I'm writing a simple text-template language for a web application I'm writing (think google's ctemplate). When finished, it'll feature only a small number of possible actions, simple stuff like "evaluate and execute", "evaluate and print", "evaluate and escape html", "comment". I was thinking of hand writing the whole parser from scratch, but I started looking at parser generators like lex, flex and antlr. These seem like way more than I need for my simple syntax. So the question is, at what point is it practical to use a parser generator?
Sooner rather than later. If you have a simple syntax now, using a parser generator is easy. It makes it easier still when you want to add variables and loops and conditionals.

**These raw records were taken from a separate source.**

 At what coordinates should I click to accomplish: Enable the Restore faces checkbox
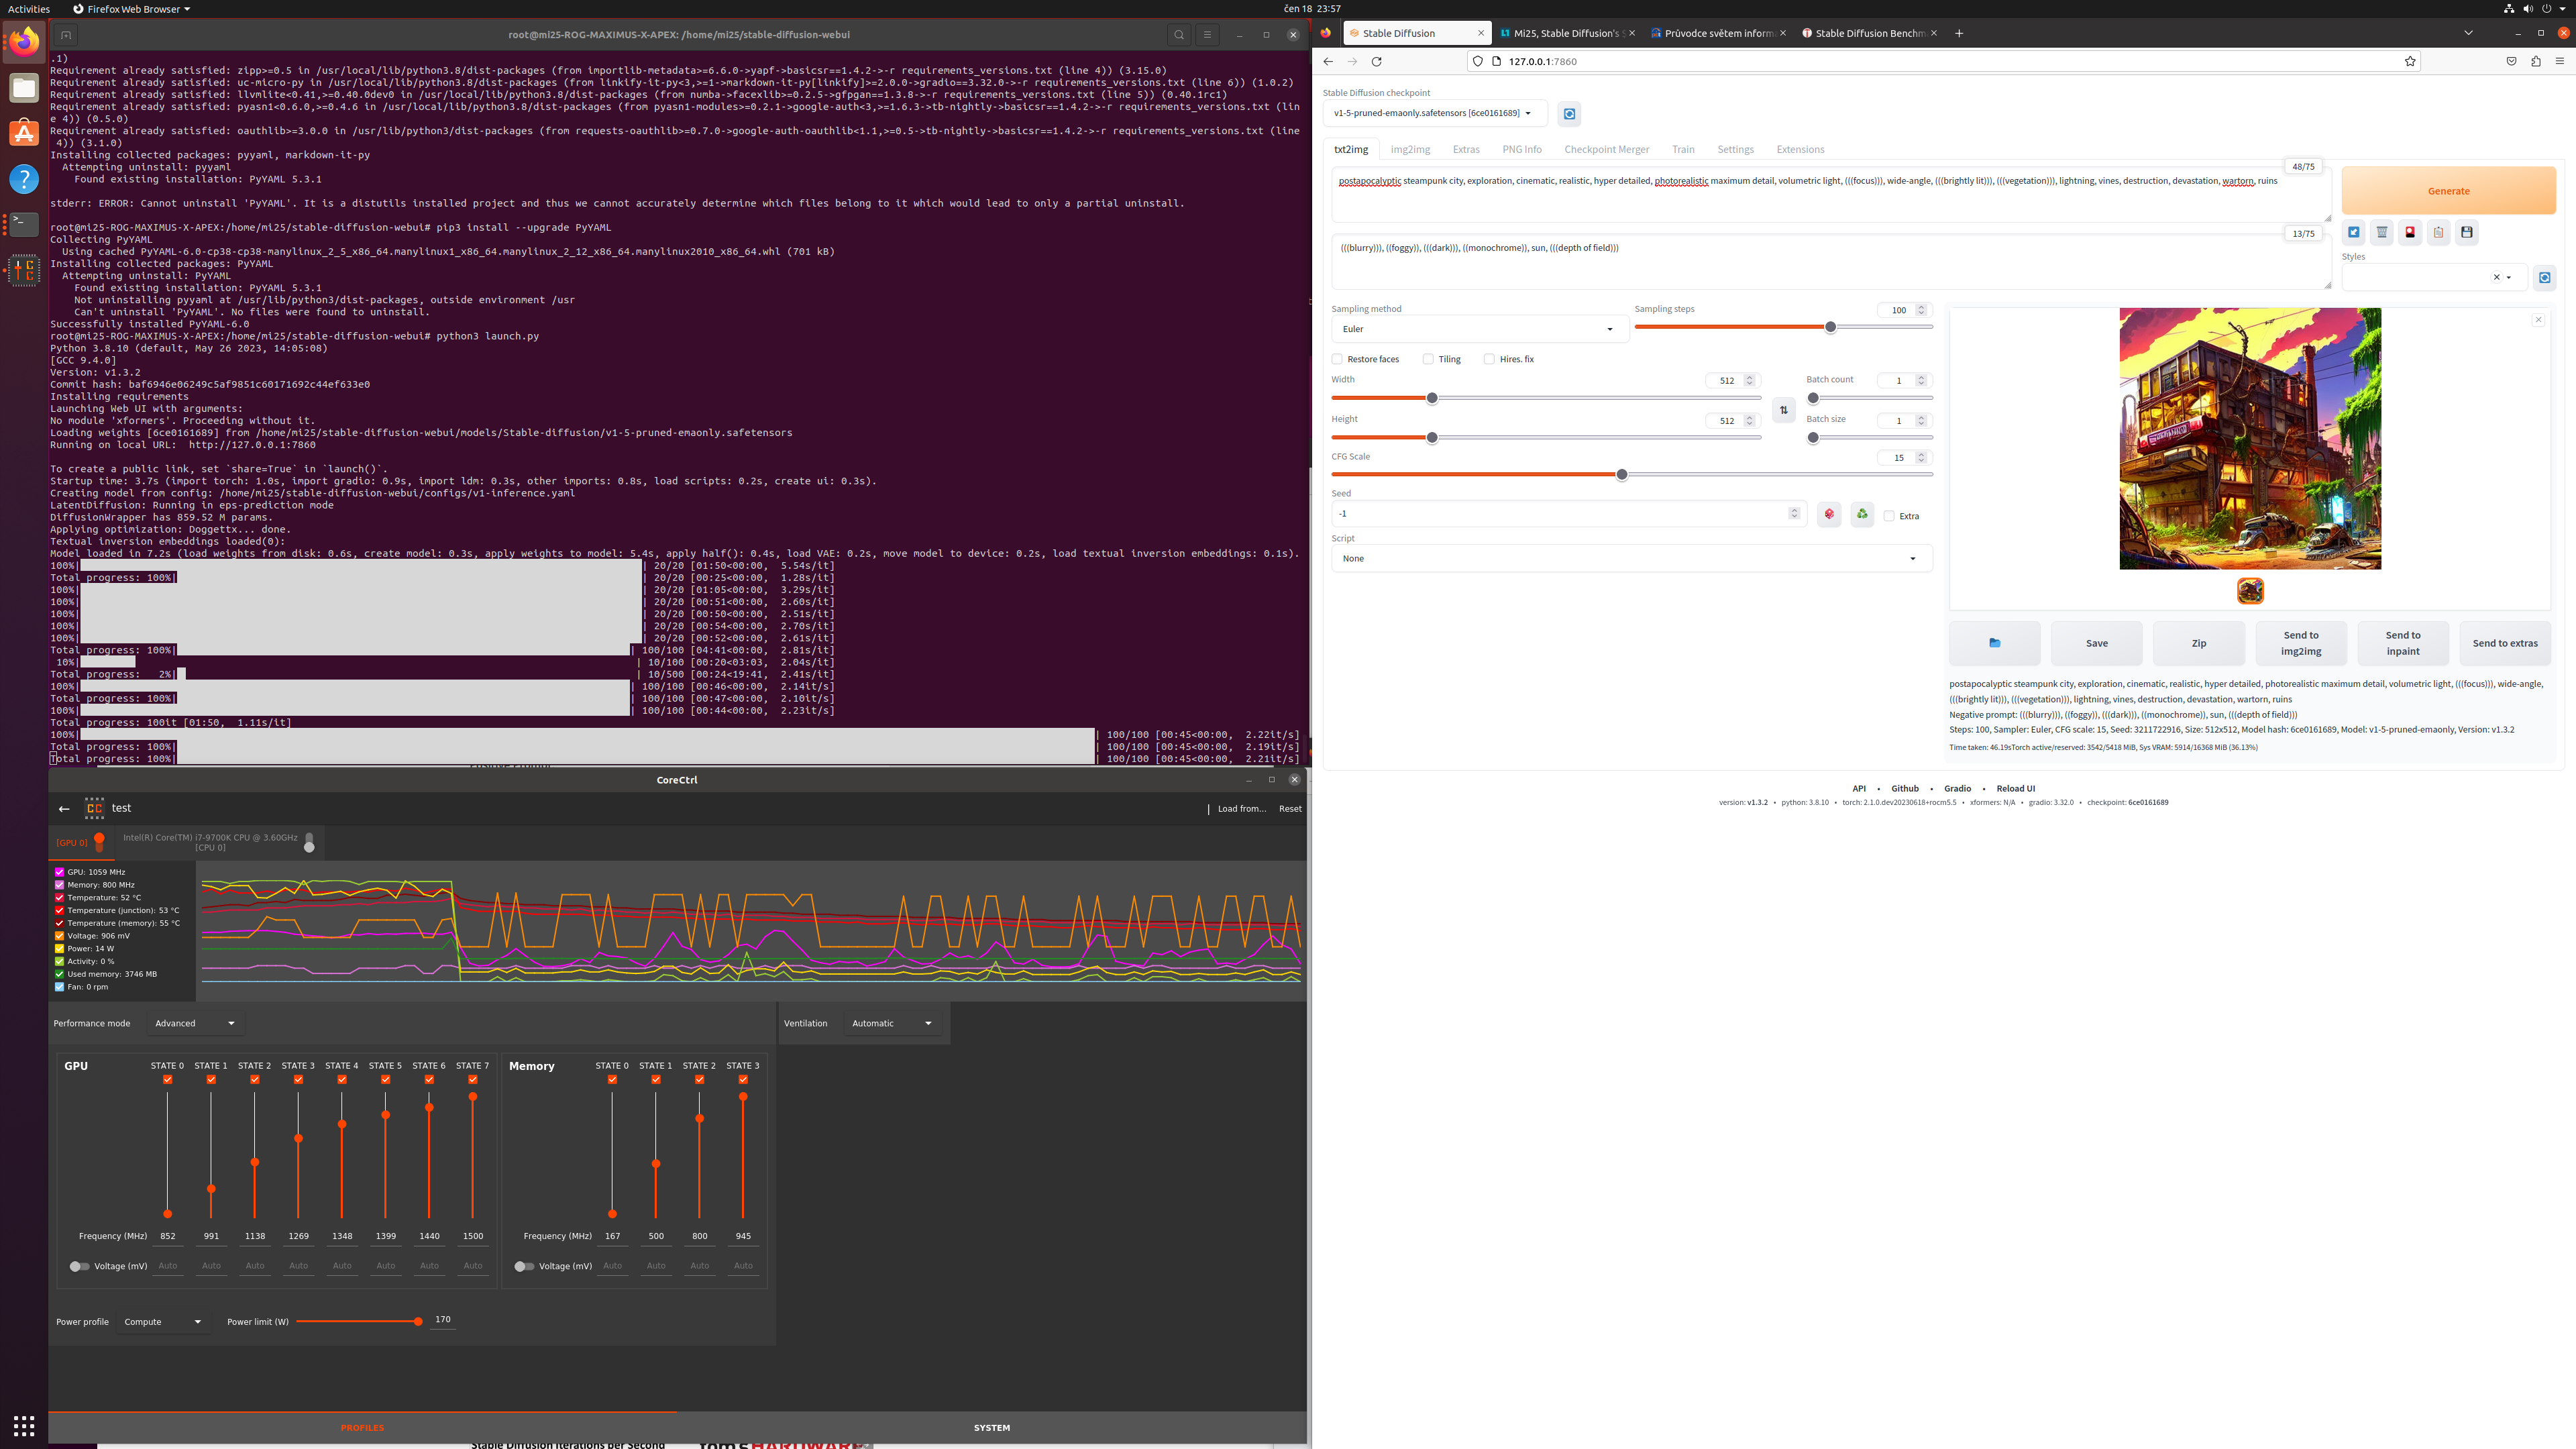click(x=1337, y=359)
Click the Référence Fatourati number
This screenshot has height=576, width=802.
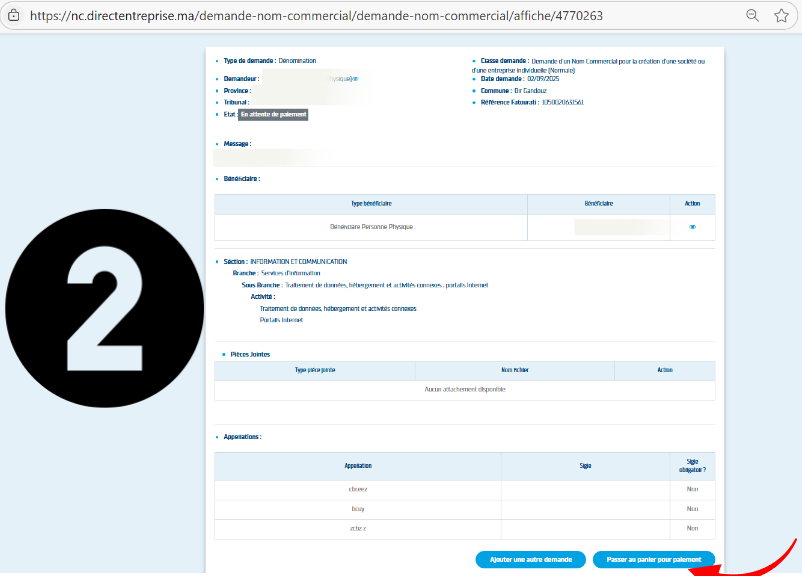click(562, 102)
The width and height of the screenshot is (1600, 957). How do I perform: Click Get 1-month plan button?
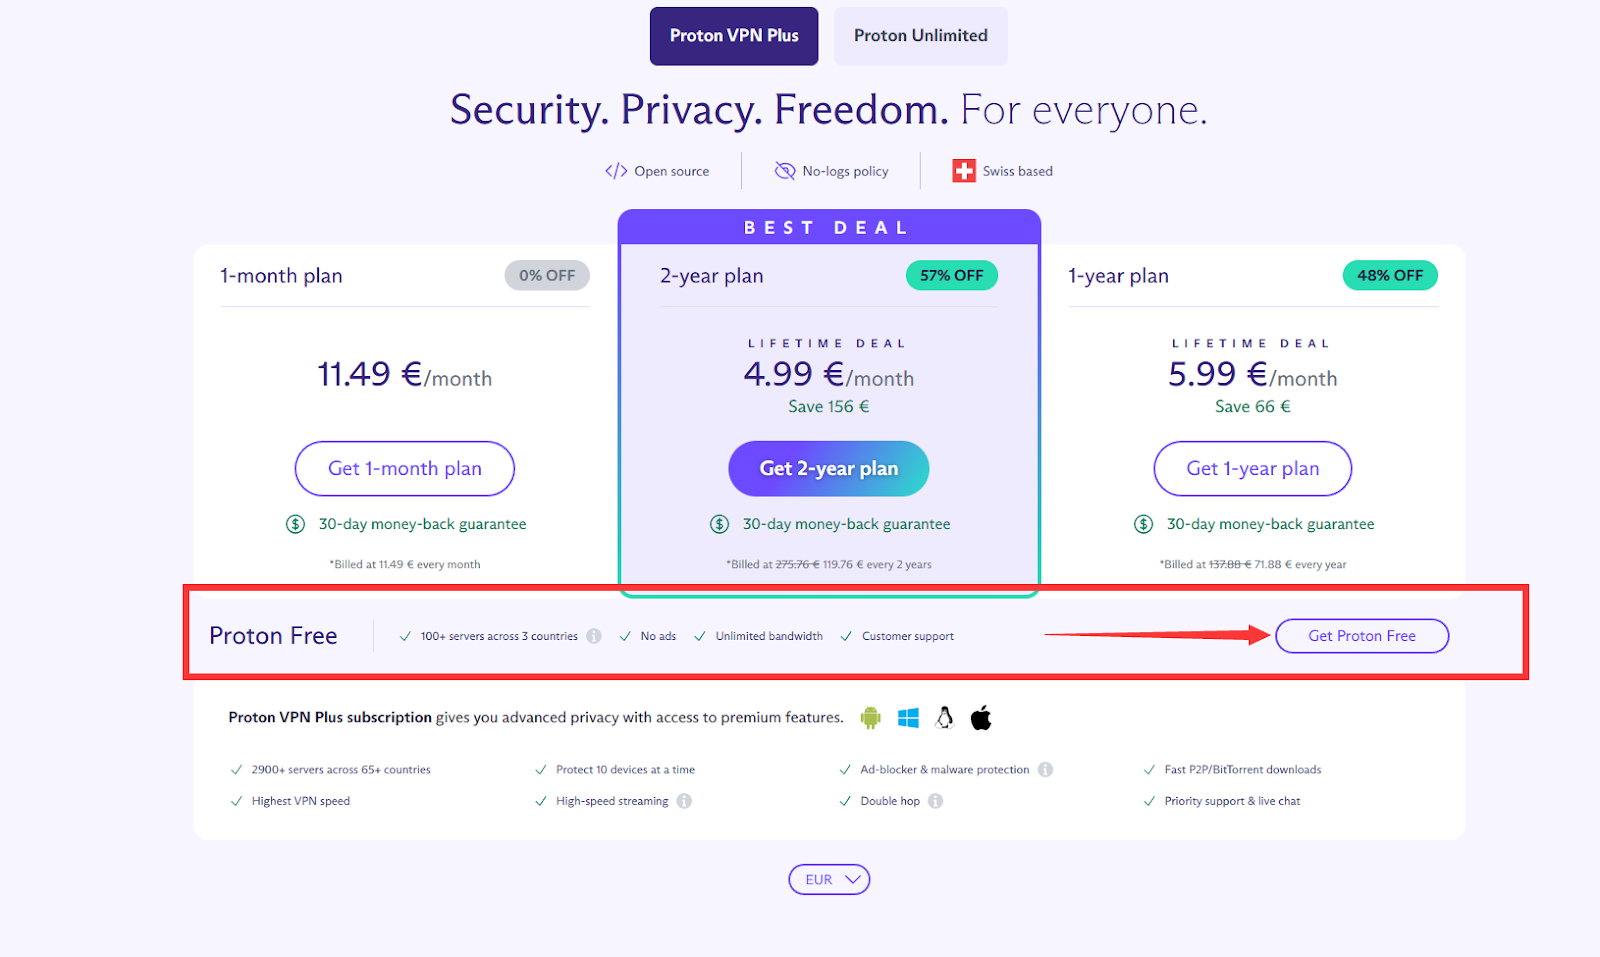pos(404,469)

But wait! - There is little reason to invent your own language unless it is very domain specific like
Language design is hard and smoking all the fiddly bits out is harder still. With both Python and Tcl you can decide how much of the core language to expose to your users and open up closed bits as you find a need for them.
The first little language that I wrote (which astonishingly is still in production use) would have been so much better had Tcl been there to use instead.
On the one hand if you don't have experience with one of these tools, and you have the time, then perhaps this is a good opportunity to learn one for this use case. I would imagine that if you were experienced in these tools, you'd simply use them, much like many grab for a regex for many parsing tasks.
On the other hand, simple parsers aren't that hard to do, they aren't even that hard to maintain. I like writing them, and I typically reach out for them when the task needs one rather than a tool (but I'm not super familiar with the tools). In many cases I prefer a simple parser over regex, depending on the task.